Lepennon parut gêné et inquiet.
— Merci, docteur Lyubov. Je m’étais complètement trompé. En fait j’avais pensé que le terme « créate » s’appliquait à une caste terrienne s’occupant plus particulièrement des travaux manuels dans les camps de déboisement. Croyant comme nous tous que les Athshéens étaient non agressifs entre eux, je n’avais jamais pensé qu’ils pouvaient constituer le groupe dont nous parlions. En vérité, je ne m’étais pas rendu compte qu’ils coopéraient avec vous dans vos camps. Quoi qu’il en soit, j’ai d’autant plus de peine à comprendre ce qui a suscité cette attaque et cette mutinerie.
— Je ne sais pas, monsieur.
— Lorsqu’il dit que les gens qui se trouvaient sous ses ordres étaient satisfaits, le capitaine inclut-il les indigènes ? » demanda le Cétien Or, dans un marmonnement sec.
Le Hainien le reprit aussitôt pour demander à Davidson, de sa voix courtoise et préoccupée :
— Les Athshéens qui vivaient au camp étaient-ils satisfaits d’après vous ?
— Pour autant que je sache.
— Il n’y avait rien d’inhabituel dans leur situation au camp, ou dans le travail qu’ils devaient accomplir ?

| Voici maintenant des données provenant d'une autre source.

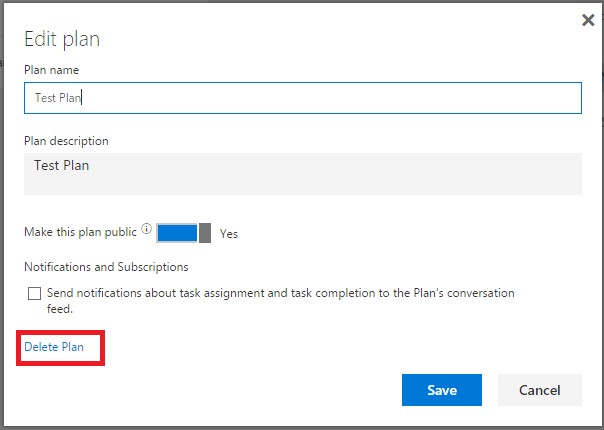604x430 pixels.
Task: Click the gray handle of the public switch
Action: (205, 233)
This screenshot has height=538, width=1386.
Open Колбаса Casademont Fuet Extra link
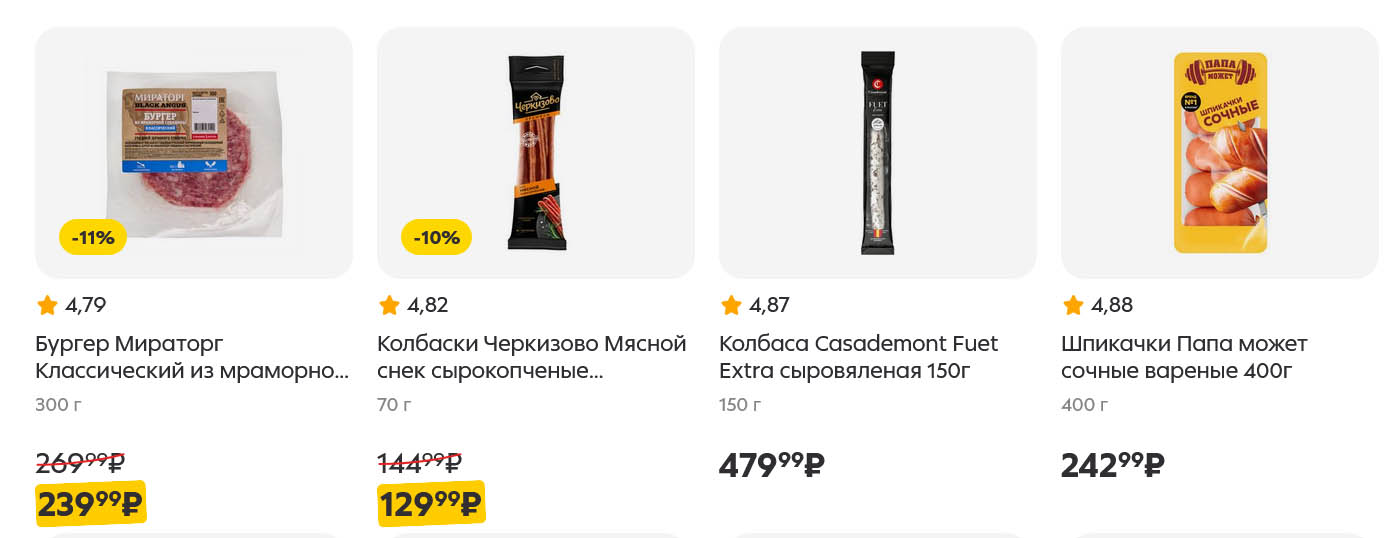pos(859,358)
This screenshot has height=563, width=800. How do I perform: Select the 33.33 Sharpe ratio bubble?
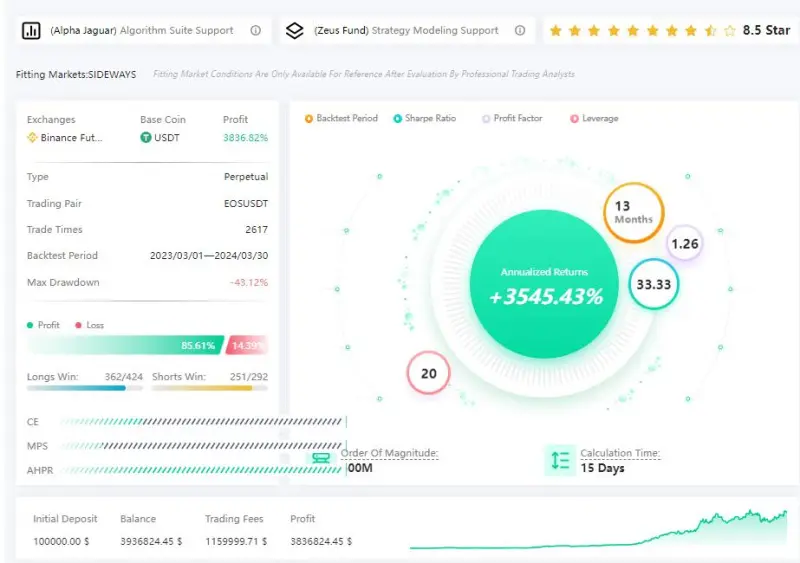pyautogui.click(x=654, y=284)
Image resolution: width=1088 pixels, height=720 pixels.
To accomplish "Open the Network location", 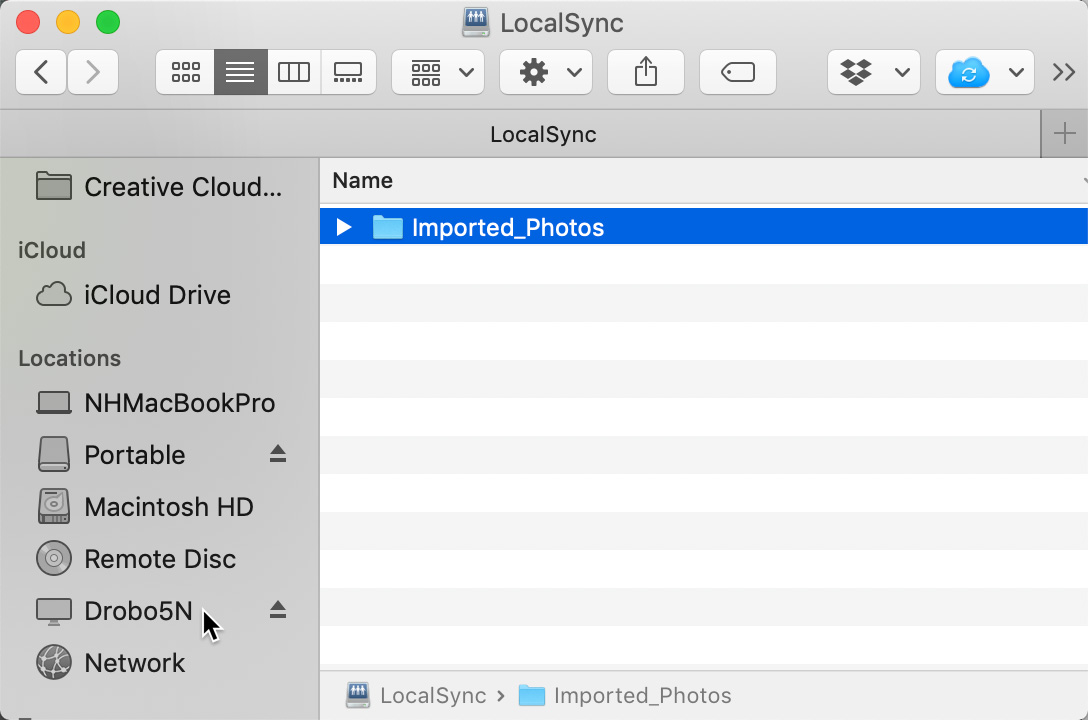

Lyubov sentit la tension monter, un tour d’écrou, chez le colonel Dongh et son état-major, ainsi que chez le commandant de l’astronef. Davidson demeura calme et naturel.
— Rien d’inhabituel.
Lyubov savait maintenant que seules ses études scientifiques avaient été envoyées au Shackleton ; ses protestations, et même ses évaluations annuelles de la « Réaction des Indigènes à la Présence Coloniale » requises par l’Administration, avaient été conservées dans un quelconque tiroir de bureau tout au fond du Q.G. Ces deux humains N.-T. ne savaient rien de l’exploitation des Athshéens. Le commandant Yung, lui, en avait bien sûr connaissance ; il était déjà descendu avant aujourd’hui et avait certainement vu les enclos à créates. De toute façon, un commandant de la Flotte qui parcourait les Colonies ne devait pas avoir grand-chose à apprendre des relations entre Terriens et evis. Qu’il approuve ou non la manière dont l’Administration Coloniale exécutait son travail, il n’y avait sûrement pas grand-chose qui puisse le choquer. Mais un Cétien et un Hainien, que pouvaient-ils savoir des colonies terriennes, à moins que le hasard ne les dépose sur l’une d’elles lors d’un voyage vers un autre monde ? Lepennon et Or n’avaient pas eu du tout l’intention de descendre sur la planète, mais ayant entendu parler de troubles, ils avaient insisté. Pourquoi le commandant les avait-ils amenés : sa volonté ou la leur ? Quels qu’ils soient, ils répandaient une impression d’autorité, une bouffée de cette odeur sèche et grisante du pouvoir. La migraine de Lyubov s’était évanouie, il se sentit alerte et excité, le visage assez chaud.